◆ Given passage:
■ ■ ■ ■ ■ ■ ■
# How can I reprogram my Clifford key fob when car is locked and armed?



## ryuuou07 (Nov 26, 2013)

So I guess my key fob battery died completely at some point last night. I replaced it this morning when I found out but I guess it lost the programming. Which leaves me in a tough spot as the car is armed and opening any door will set the alarm off. If that wasn't enough, it also disables my ignition so I can't drive the car anywhere to get it fixed. Help please!


----------



## jprince526 (Oct 31, 2013)

The company who makes the Clifford system is DEI, or Directed. With this link you can input your model # and download a pdf. with all the information you need. Directed - Owner's Guides


DEI installs a relay which is located under the dash below or near the steering column (exact location picked by the installer). It is easy to identify- it is the only relay which intercepts a wire from the ignition switch. Get a flashlight, and find the small bundle of large guage wire coming from the ignition switch. You should find that a wire has been cut in half and run through a relay sometimes its black/white. If you remove the two cut halves from the relay and restore the wire (or its connection temporarily) the car will start regardless of the starter disable. 

As far as getting in, unlock the car with the key, try activating the valet feature. Their will be some form of momentary switch to push. Sometimes in good installs the installer will wire the valet or starter kill interrupt inline with an existing momentary function of the car, ie (headlight high beam flash). You could also pop the hood and pull the fuse, unless the vehicle has a back up battery, then you will need to locate it and pull it out. I would disconnect the audible alert until you get it figured out. It could be as easy as unplugging the siren or difficult as finding the horn fuse/relay and disabling that system.


----------



## ryuuou07 (Nov 26, 2013)

Thank you very much for the information! This is a real PITA because I really don't know anything about the alarm system. I bought the car used and it was already installed.


----------
■ ■ ■ ■ ■ ■ ■
◆ Raw records:
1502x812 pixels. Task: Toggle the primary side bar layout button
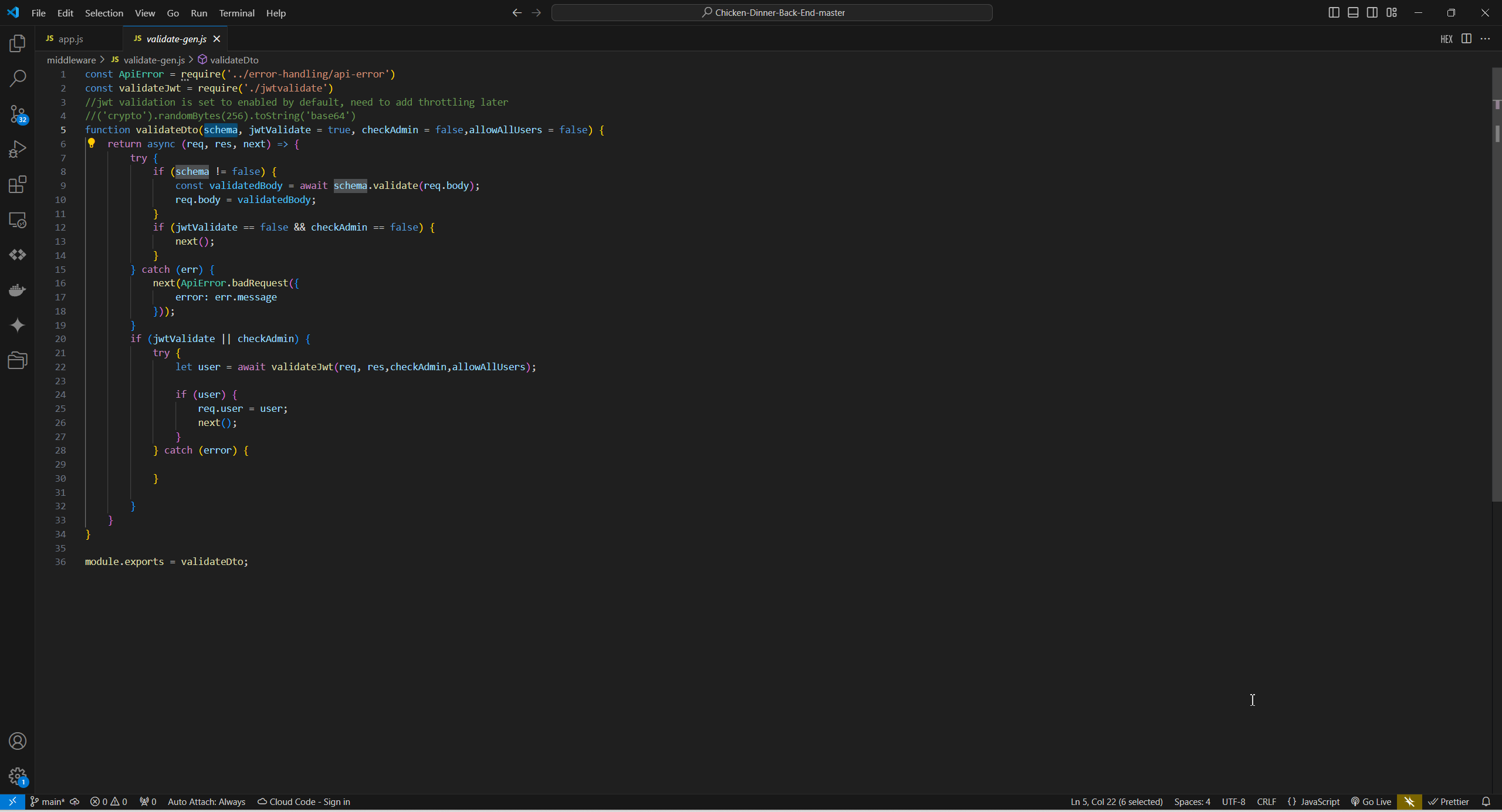(x=1334, y=12)
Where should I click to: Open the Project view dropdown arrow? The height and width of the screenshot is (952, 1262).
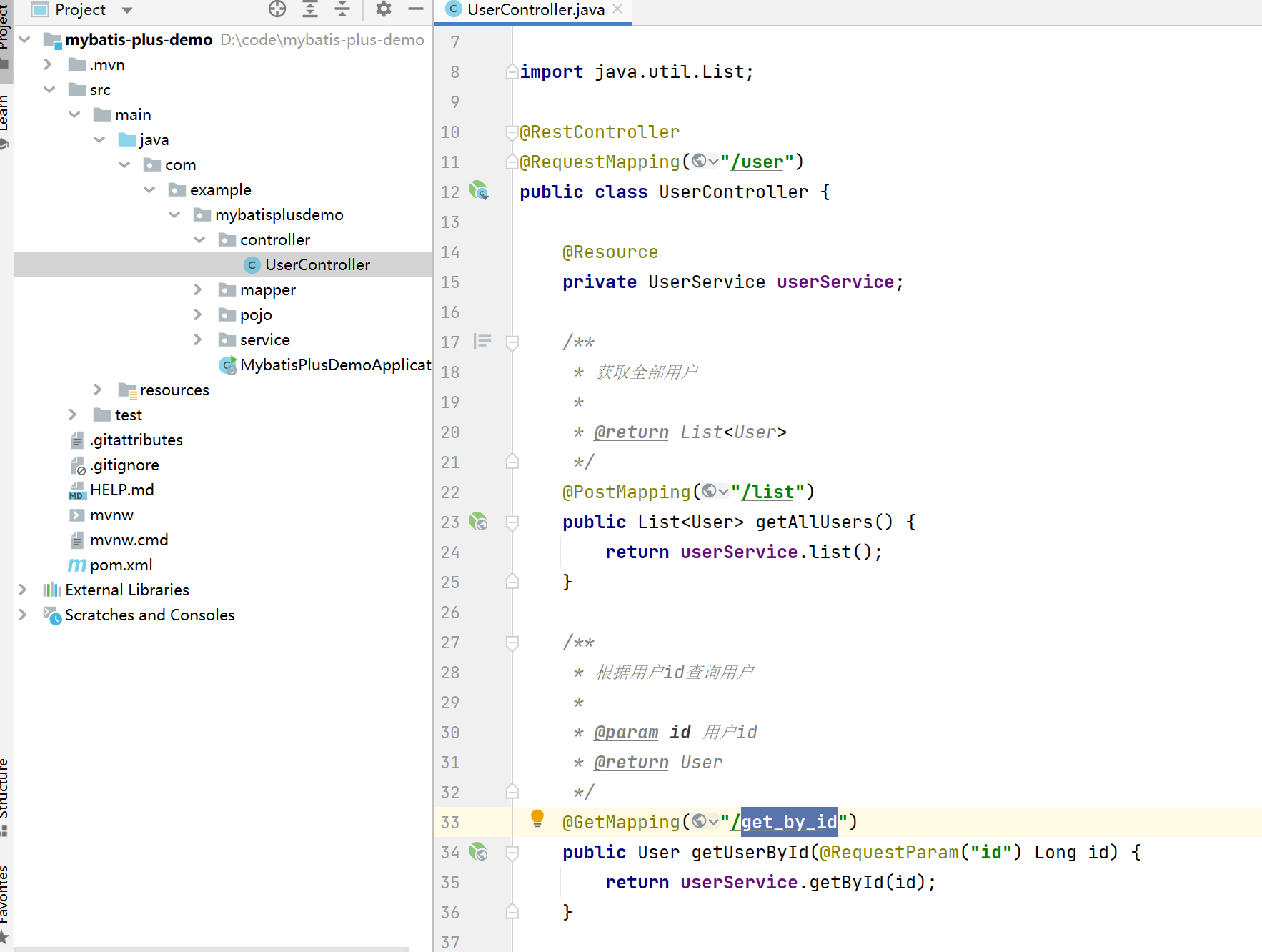point(127,10)
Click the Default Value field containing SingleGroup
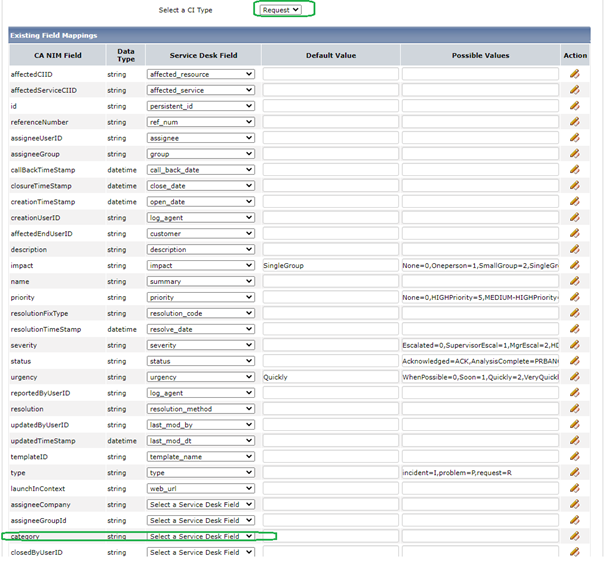Image resolution: width=605 pixels, height=566 pixels. pos(330,266)
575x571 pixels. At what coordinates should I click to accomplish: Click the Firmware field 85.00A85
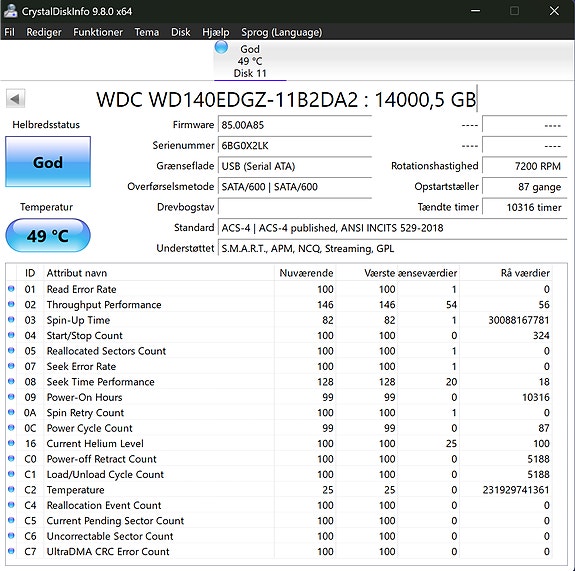click(x=295, y=125)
■ ■ ■ ■ ■ ■ ■
◆ Objectives:
1. List every company or brand name mentioned in the key fob thread.
2. Render the entries as a Markdown table with the columns Row and Entry, starting with the line that contains "Click the Default" and going on through the end of the entries. Skip blank lines and leave out the pictures.
The thread and the entries have no connection to each other.

◆ Final results:
1.
- Clifford
- DEI
- Directed

2.
| Row | Entry |
|---|---|
| 1 | Click the Default Value field containing SingleGroup |
| 2 | Image resolution: width=605 pixels, height=566 pixels. pos(330,266) |
| 3 | 575x571 pixels. At what coordinates should I click to accomplish: Click the Firmware field 85.00A85 |
| 4 | click(x=295, y=125) |